As for the Intel-on-Intel comparisons, the long and short of things is that it is a potentially wide range, depending in part on how well a workload can take advantage of the additional CPU cores and/or memory bandwidth. SPEC Workstation 4.0 has everything between a minor regression to a 61% performance gain depending on the sub-test. In other cases Intel is seeing 20-30% performance gains.

Intel Xeon 600 SPEC Workstation Performance
Intel Xeon 600 SPEC Workstation Performance

Meanwhile, the company is also being surprisingly candid on the Xeon 600 series’ strengths and weaknesses. Rather than pitching the Xeon 600 as the end-all-be-all of workstation computing performance, they are encouraging customers to make sure the platform makes sense for their workload. Namely, is the workload sensitive to latency and peak single-threaded performance, or is it more constrained by core counts and memory bandwidth? With Intel’s Arrow Lake platform (Core Ultra 200) offering both lower latencies and newer CPU cores with higher clockspeeds, it can run right past the Xeon 600 in lightly-threaded workloads.

Intel Xeon 600 Core Vs Xeon
Intel Xeon 600 Core Vs Xeon

Xeon 600 Series: Available In Late March

Wrapping things up, today’s Xeon 600 announcement from Intel is coming roughly two months ahead of product availability.

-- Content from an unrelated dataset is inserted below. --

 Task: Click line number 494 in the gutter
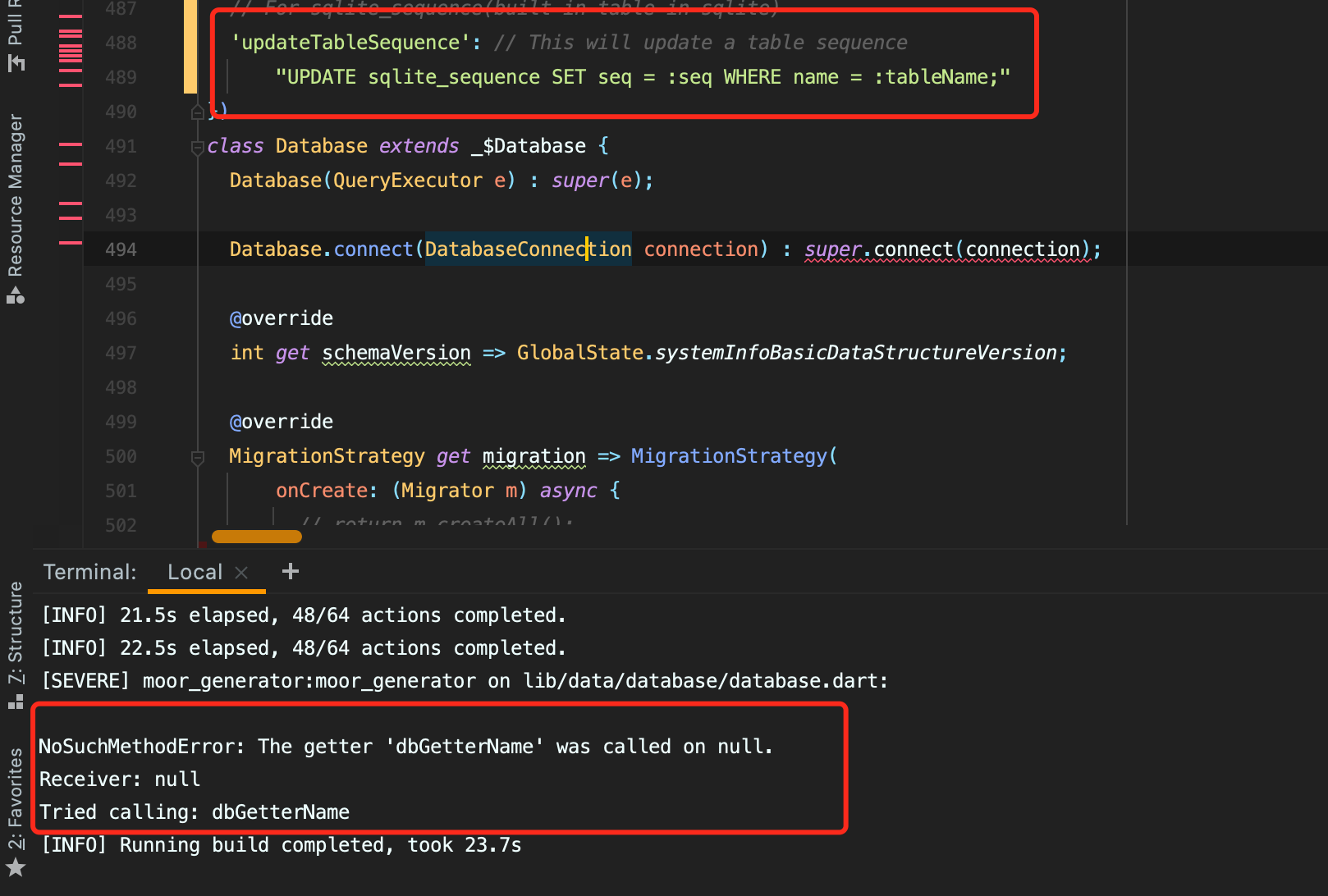pyautogui.click(x=120, y=249)
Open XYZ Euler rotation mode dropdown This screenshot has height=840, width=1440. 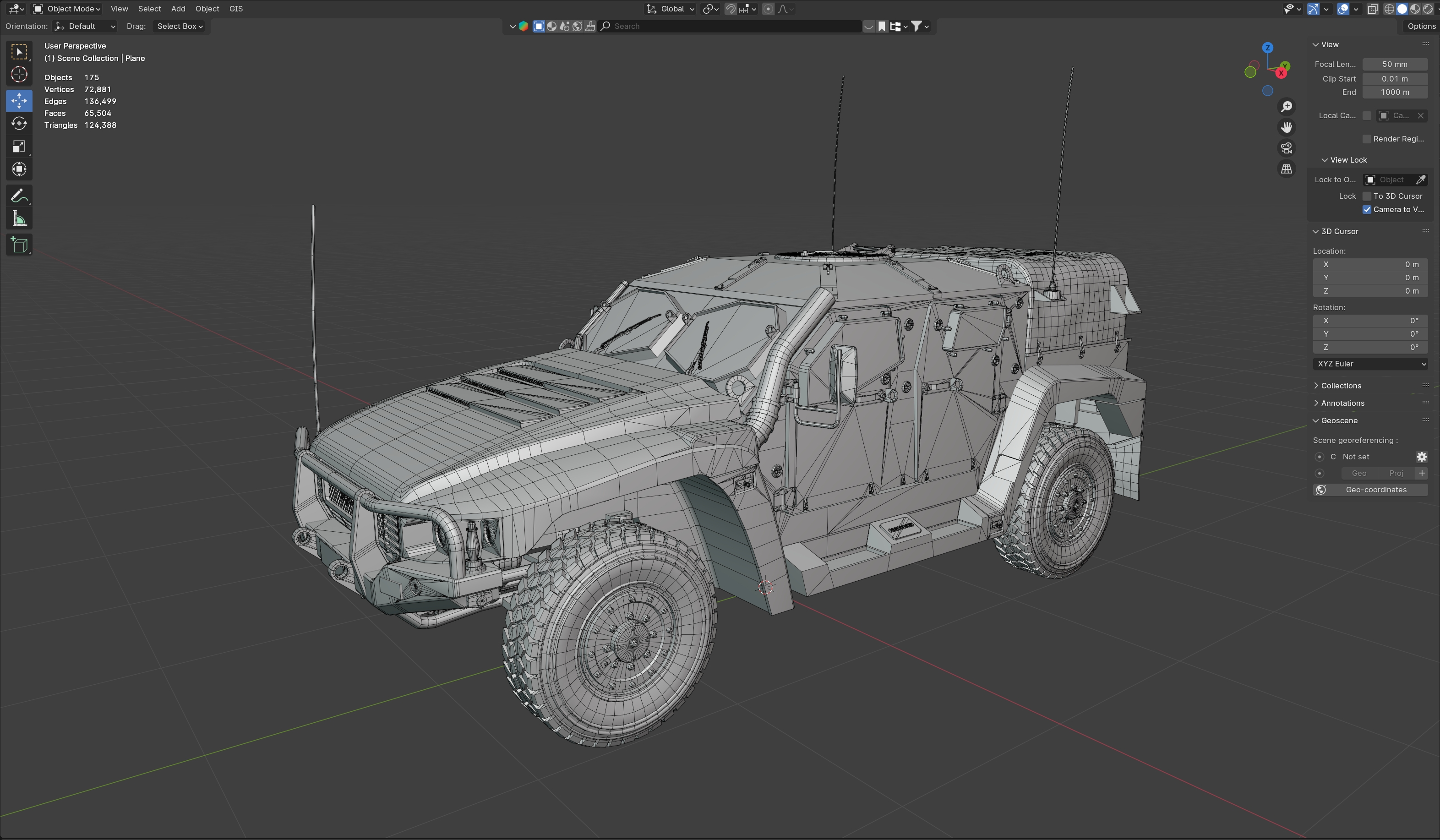click(1370, 363)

The company expects Xeon 600 components and systems to become available in late March.

Intel Xeon 600 Partners
Intel Xeon 600 Partners

Vendors will include all of the usual suspects. ASUS, Supermicro, and Gigabyte are all slated to offer W890 motherboards. Meanwhile Dell, HP, Supermicro, Boxx, Pudget Systems, and others will be offering complete systems. Pricing for those systems will be revealed in due time, but with list prices of Xeon Processors ranging between $500 and $7700, expect a rather wide range in terms of system pricing as well.

Finally, while the release of the Xeon 600 series will set Intel’s desktop workstation offerings for the next couple of years or longer (as Intel previously cancelled its next-gen mainstream Xeons), the mobile side of the market is coming due for its own updates. So expect to see mobile workstations based around the recently-launched Core Ultra Series 3 processors a bit farther down the line.